Building a Threat Intel CLI Tool in Rust

Table of Contents

Python is the default language for security tooling, but Rust offers compelling advantages for CLI tools that need to be fast, distributable as a single binary, and safe by default. Here’s how I built a threat intelligence lookup tool in Rust.

The goal

A single binary that:

  • Accepts an IP, domain, or hash as input
  • Queries VirusTotal, AbuseIPDB, and Shodan in parallel
  • Outputs a unified JSON report

Project setup

cargo init threat-lookup
cd threat-lookup
cargo add reqwest --features json,rustls-tls
cargo add tokio --features full
cargo add serde --features derive
cargo add serde_json
cargo add clap --features derive

CLI argument parsing with Clap

use clap::Parser;

#[derive(Parser, Debug)]
#[command(name = "threat-lookup")]
#[command(about = "Query threat intel APIs for IOCs")]
struct Args {
    /// The indicator to look up (IP, domain, or hash)
    indicator: String,

    /// Output format
    #[arg(short, long, default_value = "json")]
    format: String,

    /// Verbose output
    #[arg(short, long)]
    verbose: bool,
}

Parallel API queries with Tokio

The key advantage of Rust here is safe, zero-cost concurrency.
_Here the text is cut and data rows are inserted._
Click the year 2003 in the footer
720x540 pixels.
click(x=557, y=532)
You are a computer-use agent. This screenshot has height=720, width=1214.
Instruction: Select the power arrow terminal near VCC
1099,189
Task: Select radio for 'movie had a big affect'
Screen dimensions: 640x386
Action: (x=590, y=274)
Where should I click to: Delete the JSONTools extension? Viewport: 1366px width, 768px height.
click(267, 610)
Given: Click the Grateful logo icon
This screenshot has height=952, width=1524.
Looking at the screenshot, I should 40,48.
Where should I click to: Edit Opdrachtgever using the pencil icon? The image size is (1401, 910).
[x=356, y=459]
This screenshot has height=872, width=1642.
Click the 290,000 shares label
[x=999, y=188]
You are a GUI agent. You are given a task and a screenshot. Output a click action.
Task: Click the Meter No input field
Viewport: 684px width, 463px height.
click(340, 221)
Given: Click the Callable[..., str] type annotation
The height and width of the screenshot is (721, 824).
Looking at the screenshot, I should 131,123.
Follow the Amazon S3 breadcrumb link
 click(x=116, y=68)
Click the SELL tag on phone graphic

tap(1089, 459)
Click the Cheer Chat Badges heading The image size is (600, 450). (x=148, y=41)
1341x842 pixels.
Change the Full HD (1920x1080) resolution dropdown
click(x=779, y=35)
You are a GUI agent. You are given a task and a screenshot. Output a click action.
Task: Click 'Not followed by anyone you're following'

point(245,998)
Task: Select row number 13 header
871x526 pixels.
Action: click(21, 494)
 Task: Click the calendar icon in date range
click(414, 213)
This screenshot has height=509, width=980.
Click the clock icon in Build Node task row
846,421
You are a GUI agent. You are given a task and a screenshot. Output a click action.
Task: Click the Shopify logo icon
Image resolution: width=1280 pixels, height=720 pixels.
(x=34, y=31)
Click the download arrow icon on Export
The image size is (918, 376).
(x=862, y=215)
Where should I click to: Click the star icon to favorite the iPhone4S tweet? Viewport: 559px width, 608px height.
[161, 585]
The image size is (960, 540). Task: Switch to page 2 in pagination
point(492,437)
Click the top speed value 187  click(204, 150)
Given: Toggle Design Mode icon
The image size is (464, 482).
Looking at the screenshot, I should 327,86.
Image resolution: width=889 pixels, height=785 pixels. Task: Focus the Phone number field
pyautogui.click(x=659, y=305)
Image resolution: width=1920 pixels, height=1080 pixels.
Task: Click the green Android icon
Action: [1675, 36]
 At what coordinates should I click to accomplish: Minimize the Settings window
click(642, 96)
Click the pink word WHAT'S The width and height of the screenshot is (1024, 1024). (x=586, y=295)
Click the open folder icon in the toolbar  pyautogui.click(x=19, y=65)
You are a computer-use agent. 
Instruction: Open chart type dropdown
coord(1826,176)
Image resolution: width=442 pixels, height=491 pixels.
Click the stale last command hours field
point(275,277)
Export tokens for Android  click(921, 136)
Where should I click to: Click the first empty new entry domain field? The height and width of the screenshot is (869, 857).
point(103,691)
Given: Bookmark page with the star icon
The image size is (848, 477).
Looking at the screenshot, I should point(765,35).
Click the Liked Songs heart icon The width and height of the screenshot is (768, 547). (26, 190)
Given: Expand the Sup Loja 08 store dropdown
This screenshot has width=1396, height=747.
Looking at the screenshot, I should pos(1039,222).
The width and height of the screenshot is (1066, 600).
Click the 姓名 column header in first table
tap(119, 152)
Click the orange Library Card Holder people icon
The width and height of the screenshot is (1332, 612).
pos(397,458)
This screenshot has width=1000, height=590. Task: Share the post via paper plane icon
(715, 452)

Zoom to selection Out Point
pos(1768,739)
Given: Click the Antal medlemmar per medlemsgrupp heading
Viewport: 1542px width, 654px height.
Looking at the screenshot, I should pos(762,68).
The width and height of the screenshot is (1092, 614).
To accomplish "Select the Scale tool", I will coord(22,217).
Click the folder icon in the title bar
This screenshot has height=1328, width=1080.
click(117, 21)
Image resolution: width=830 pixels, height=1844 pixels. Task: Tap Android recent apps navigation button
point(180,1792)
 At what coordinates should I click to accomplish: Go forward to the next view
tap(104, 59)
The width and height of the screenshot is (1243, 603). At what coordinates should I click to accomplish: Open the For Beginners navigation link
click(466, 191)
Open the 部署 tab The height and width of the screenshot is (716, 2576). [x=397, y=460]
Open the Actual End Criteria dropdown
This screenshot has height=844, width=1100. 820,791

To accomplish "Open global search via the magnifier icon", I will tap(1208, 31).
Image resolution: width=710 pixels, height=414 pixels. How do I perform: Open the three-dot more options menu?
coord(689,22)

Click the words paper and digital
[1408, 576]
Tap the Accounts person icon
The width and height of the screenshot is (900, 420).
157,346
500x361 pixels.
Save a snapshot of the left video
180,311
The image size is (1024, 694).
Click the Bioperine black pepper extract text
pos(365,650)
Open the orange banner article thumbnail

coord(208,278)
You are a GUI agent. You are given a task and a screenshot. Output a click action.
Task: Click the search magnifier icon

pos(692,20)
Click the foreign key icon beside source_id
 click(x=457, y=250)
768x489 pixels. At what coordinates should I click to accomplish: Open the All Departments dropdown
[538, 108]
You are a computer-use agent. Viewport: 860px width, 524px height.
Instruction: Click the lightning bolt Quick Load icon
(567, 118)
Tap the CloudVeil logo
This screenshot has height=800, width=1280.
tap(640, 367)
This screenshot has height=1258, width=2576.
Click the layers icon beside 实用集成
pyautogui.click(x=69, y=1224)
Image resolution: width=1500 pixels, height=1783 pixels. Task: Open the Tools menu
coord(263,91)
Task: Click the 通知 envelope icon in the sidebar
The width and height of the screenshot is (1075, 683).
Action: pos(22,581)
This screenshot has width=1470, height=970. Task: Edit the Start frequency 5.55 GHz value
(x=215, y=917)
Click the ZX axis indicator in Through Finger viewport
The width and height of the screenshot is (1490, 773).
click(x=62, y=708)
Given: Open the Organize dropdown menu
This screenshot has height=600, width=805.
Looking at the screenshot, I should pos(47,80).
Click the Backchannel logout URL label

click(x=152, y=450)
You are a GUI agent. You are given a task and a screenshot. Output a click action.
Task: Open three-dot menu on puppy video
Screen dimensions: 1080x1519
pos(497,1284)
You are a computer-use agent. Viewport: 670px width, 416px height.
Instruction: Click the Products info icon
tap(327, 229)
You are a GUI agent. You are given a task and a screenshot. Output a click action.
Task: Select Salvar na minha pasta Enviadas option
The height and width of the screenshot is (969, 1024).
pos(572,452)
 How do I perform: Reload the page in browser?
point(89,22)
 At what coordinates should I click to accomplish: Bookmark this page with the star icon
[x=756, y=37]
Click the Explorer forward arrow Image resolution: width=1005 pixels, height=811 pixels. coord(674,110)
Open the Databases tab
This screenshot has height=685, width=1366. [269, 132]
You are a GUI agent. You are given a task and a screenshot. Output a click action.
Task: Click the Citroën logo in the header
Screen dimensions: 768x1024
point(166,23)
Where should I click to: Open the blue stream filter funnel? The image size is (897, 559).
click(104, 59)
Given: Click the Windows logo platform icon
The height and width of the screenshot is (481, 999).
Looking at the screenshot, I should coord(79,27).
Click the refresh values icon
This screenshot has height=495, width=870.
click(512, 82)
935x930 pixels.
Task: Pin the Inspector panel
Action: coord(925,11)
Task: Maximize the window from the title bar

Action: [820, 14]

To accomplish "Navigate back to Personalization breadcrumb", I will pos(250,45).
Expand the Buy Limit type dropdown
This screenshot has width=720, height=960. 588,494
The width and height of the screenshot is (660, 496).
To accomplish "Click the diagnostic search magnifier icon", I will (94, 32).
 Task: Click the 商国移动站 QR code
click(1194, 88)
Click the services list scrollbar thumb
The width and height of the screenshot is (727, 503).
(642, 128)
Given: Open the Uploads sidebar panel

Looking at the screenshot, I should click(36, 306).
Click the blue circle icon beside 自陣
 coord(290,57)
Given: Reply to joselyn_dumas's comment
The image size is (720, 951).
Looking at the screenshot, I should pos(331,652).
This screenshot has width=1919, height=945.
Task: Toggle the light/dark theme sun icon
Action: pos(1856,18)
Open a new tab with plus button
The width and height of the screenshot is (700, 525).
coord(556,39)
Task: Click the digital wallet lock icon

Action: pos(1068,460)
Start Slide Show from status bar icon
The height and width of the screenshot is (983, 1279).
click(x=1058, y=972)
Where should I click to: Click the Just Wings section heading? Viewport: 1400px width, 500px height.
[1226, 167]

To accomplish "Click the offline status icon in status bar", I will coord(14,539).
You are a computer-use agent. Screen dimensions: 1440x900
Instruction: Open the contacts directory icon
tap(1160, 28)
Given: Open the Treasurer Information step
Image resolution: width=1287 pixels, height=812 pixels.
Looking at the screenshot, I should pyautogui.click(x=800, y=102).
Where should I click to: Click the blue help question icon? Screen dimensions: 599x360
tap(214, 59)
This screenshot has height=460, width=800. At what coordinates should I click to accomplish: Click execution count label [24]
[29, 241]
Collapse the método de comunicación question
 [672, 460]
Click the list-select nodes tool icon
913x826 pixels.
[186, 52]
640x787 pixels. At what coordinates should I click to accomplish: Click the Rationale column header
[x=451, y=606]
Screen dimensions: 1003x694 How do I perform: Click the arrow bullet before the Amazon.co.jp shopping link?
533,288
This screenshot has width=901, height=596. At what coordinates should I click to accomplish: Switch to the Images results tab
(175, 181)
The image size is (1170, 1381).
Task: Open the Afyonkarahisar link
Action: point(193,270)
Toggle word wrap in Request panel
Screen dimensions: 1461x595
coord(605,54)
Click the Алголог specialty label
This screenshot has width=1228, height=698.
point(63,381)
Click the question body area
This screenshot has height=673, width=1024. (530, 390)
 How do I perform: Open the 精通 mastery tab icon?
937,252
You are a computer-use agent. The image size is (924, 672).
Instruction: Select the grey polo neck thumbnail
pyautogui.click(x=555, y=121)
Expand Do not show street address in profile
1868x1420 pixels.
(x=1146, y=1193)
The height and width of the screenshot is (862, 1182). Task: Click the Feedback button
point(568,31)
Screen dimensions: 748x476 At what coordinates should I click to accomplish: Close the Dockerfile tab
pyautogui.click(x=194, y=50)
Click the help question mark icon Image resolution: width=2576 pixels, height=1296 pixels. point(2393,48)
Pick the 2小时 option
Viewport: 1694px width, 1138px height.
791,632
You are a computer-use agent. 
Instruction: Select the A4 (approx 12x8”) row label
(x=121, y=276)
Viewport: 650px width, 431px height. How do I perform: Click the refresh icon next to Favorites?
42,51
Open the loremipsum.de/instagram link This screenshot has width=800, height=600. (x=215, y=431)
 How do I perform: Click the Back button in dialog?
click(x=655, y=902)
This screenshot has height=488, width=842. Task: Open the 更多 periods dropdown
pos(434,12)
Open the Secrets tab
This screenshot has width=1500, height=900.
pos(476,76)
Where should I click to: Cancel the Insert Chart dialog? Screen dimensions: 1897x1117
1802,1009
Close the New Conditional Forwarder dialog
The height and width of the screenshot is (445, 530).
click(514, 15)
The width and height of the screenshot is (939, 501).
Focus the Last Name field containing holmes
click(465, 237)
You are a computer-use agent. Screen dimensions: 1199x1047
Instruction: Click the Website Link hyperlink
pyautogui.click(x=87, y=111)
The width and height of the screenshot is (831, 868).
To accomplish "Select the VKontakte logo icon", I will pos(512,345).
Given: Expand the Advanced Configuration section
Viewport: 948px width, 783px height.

All three API calls happen simultaneously:

use tokio::join;

async fn lookup(indicator: &str) -> Result<Report, Box<dyn std::error::Error>> {
    let (vt, abuse, shodan) = join!(
        query_virustotal(indicator),
        query_abuseipdb(indicator),
        query_shodan(indicator),
    );

    Ok(Report {
        indicator: indicator.to_string(),
        virustotal: vt.ok(),
        abuseipdb: abuse.ok(),
        shodan: shodan.ok(),
    })
}

Error handling

Rust forces you to handle errors explicitly — no silent None returns or uncaught exceptions:

async fn query_virustotal(indicator: &str) -> Result<VTResponse, LookupError> {
    let api_key = std::env::var("VT_API_KEY")
        .map_err(|_| LookupError::MissingApiKey("VT_API_KEY"))?;

    let resp = reqwest::get(format!(
        "https://www.virustotal.com/api/v3/ip_addresses/{}",
        indicator
    ))
    .await
    .map_err(LookupError::Network)?
    .json::<VTResponse>()
    .await
    .map_err(LookupError::Parse)?;

    Ok(resp)
}

Building and distributing

# Build a static binary (works on any Linux)
cargo build --release --target x86_64-unknown-linux-musl

# Result: a single 5MB binary with no runtime dependencies
ls -lh target/x86_64-unknown-linux-musl/release/threat-lookup

This is where Rust really shines for security tooling. Ship a single binary to any endpoint — no Python environment, no dependency conflicts, no pip install on a compromised system.

Performance comparison

Quick benchmark against an equivalent Python implementation:

MetricPythonRust
Cold start340ms12ms
3 API lookups (parallel)1.8s1.2s
Binary size~45MB (PyInstaller)5MB
Memory usage48MB8MB

The network latency dominates, but the startup time and resource usage make Rust a clear winner for CLI tools that run frequently.

Next steps

I’m planning to add local caching with SQLite (via rusqlite) and a TUI interface using ratatui for interactive investigations.